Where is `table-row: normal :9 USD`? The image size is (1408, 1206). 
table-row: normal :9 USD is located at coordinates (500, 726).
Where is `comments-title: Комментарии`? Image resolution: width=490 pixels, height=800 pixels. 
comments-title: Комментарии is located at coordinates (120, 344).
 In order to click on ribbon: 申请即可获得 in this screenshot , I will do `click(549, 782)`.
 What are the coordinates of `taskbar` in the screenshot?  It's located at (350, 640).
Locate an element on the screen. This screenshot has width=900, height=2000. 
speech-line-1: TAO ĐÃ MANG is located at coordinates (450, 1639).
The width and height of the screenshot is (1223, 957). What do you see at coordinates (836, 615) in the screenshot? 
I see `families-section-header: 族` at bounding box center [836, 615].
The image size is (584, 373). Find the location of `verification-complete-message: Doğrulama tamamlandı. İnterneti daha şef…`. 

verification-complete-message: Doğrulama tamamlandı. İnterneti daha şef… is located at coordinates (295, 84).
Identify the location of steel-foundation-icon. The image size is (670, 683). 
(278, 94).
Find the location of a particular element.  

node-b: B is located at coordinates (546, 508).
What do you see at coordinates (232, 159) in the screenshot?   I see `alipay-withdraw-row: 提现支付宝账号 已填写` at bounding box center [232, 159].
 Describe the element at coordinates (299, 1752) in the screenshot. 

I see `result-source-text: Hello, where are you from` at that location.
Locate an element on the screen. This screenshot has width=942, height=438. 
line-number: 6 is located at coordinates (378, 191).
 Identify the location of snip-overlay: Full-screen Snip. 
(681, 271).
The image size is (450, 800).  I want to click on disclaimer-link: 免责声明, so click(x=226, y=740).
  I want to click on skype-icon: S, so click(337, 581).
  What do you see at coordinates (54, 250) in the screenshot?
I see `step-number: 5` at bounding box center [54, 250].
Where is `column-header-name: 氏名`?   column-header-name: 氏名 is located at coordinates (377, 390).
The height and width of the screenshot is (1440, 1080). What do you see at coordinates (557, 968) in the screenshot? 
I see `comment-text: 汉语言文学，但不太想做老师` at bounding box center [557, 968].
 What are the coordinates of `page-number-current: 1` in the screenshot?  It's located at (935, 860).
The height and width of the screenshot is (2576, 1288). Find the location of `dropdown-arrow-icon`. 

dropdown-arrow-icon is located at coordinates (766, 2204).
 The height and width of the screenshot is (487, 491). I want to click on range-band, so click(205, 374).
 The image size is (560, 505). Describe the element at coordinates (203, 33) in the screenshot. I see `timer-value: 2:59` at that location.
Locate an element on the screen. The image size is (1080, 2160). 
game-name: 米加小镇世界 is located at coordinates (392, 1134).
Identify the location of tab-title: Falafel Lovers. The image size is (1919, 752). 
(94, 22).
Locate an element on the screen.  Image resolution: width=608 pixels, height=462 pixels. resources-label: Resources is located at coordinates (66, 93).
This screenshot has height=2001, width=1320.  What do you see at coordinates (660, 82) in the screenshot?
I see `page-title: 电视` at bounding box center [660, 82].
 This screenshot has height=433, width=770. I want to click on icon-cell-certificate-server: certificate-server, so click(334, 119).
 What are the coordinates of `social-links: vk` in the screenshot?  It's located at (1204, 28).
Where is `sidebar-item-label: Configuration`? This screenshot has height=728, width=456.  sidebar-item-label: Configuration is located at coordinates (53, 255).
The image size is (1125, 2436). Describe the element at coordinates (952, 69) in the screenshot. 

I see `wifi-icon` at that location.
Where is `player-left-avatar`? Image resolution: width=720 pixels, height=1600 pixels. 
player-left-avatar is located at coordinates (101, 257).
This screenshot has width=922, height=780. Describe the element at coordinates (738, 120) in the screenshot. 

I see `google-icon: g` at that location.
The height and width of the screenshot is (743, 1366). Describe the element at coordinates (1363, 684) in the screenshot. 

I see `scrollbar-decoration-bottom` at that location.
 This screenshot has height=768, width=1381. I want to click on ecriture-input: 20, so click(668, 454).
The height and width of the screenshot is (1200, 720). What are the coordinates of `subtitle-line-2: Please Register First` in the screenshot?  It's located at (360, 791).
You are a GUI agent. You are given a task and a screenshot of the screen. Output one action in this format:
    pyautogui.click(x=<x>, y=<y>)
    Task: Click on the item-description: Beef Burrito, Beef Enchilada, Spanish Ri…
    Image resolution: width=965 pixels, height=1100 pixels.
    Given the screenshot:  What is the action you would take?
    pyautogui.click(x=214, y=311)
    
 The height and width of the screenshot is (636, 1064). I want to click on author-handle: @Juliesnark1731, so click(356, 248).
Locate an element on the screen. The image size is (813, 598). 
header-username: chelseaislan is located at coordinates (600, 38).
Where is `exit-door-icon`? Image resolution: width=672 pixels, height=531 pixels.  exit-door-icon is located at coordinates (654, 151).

+ + + +

WHAT NEEDS TO BE DONE => Reproduce each of the rows above verbatim, line for line, leaving nothing out and changing nothing.

WRITTEN RESPONSE =>
Where is `table-row: normal :9 USD`? The image size is (1408, 1206). 
table-row: normal :9 USD is located at coordinates (500, 726).
Where is `comments-title: Комментарии`? Image resolution: width=490 pixels, height=800 pixels. 
comments-title: Комментарии is located at coordinates (120, 344).
 In order to click on ribbon: 申请即可获得 in this screenshot , I will do `click(549, 782)`.
 What are the coordinates of `taskbar` in the screenshot?  It's located at (350, 640).
Locate an element on the screen. This screenshot has width=900, height=2000. 
speech-line-1: TAO ĐÃ MANG is located at coordinates (450, 1639).
The width and height of the screenshot is (1223, 957). What do you see at coordinates (836, 615) in the screenshot? 
I see `families-section-header: 族` at bounding box center [836, 615].
The image size is (584, 373). Find the location of `verification-complete-message: Doğrulama tamamlandı. İnterneti daha şef…`. 

verification-complete-message: Doğrulama tamamlandı. İnterneti daha şef… is located at coordinates (295, 84).
Identify the location of steel-foundation-icon. The image size is (670, 683). 
(278, 94).
Find the location of a particular element.  

node-b: B is located at coordinates (546, 508).
What do you see at coordinates (232, 159) in the screenshot?   I see `alipay-withdraw-row: 提现支付宝账号 已填写` at bounding box center [232, 159].
 Describe the element at coordinates (299, 1752) in the screenshot. 

I see `result-source-text: Hello, where are you from` at that location.
Locate an element on the screen. This screenshot has width=942, height=438. 
line-number: 6 is located at coordinates (378, 191).
 Identify the location of snip-overlay: Full-screen Snip. 
(681, 271).
The image size is (450, 800).  I want to click on disclaimer-link: 免责声明, so click(x=226, y=740).
  I want to click on skype-icon: S, so click(337, 581).
  What do you see at coordinates (54, 250) in the screenshot?
I see `step-number: 5` at bounding box center [54, 250].
Where is `column-header-name: 氏名`?   column-header-name: 氏名 is located at coordinates (377, 390).
The height and width of the screenshot is (1440, 1080). What do you see at coordinates (557, 968) in the screenshot? 
I see `comment-text: 汉语言文学，但不太想做老师` at bounding box center [557, 968].
 What are the coordinates of `page-number-current: 1` in the screenshot?  It's located at (935, 860).
The height and width of the screenshot is (2576, 1288). Find the location of `dropdown-arrow-icon`. 

dropdown-arrow-icon is located at coordinates (766, 2204).
 The height and width of the screenshot is (487, 491). I want to click on range-band, so click(205, 374).
 The image size is (560, 505). Describe the element at coordinates (203, 33) in the screenshot. I see `timer-value: 2:59` at that location.
Locate an element on the screen. The image size is (1080, 2160). 
game-name: 米加小镇世界 is located at coordinates (392, 1134).
Identify the location of tab-title: Falafel Lovers. The image size is (1919, 752). 
(94, 22).
Locate an element on the screen.  Image resolution: width=608 pixels, height=462 pixels. resources-label: Resources is located at coordinates (66, 93).
This screenshot has height=2001, width=1320.  What do you see at coordinates (660, 82) in the screenshot?
I see `page-title: 电视` at bounding box center [660, 82].
 This screenshot has height=433, width=770. I want to click on icon-cell-certificate-server: certificate-server, so click(334, 119).
 What are the coordinates of `social-links: vk` in the screenshot?  It's located at (1204, 28).
Where is `sidebar-item-label: Configuration`? This screenshot has height=728, width=456.  sidebar-item-label: Configuration is located at coordinates (53, 255).
The image size is (1125, 2436). Describe the element at coordinates (952, 69) in the screenshot. 

I see `wifi-icon` at that location.
Where is `player-left-avatar`? Image resolution: width=720 pixels, height=1600 pixels. 
player-left-avatar is located at coordinates (101, 257).
This screenshot has width=922, height=780. Describe the element at coordinates (738, 120) in the screenshot. 

I see `google-icon: g` at that location.
The height and width of the screenshot is (743, 1366). Describe the element at coordinates (1363, 684) in the screenshot. 

I see `scrollbar-decoration-bottom` at that location.
 This screenshot has height=768, width=1381. I want to click on ecriture-input: 20, so click(668, 454).
The height and width of the screenshot is (1200, 720). What are the coordinates of `subtitle-line-2: Please Register First` in the screenshot?  It's located at (360, 791).
You are a GUI agent. You are given a task and a screenshot of the screen. Output one action in this format:
    pyautogui.click(x=<x>, y=<y>)
    Task: Click on the item-description: Beef Burrito, Beef Enchilada, Spanish Ri…
    Image resolution: width=965 pixels, height=1100 pixels.
    Given the screenshot:  What is the action you would take?
    pyautogui.click(x=214, y=311)
    
 The height and width of the screenshot is (636, 1064). I want to click on author-handle: @Juliesnark1731, so click(356, 248).
Locate an element on the screen. The image size is (813, 598). 
header-username: chelseaislan is located at coordinates (600, 38).
Where is `exit-door-icon`? Image resolution: width=672 pixels, height=531 pixels.  exit-door-icon is located at coordinates (654, 151).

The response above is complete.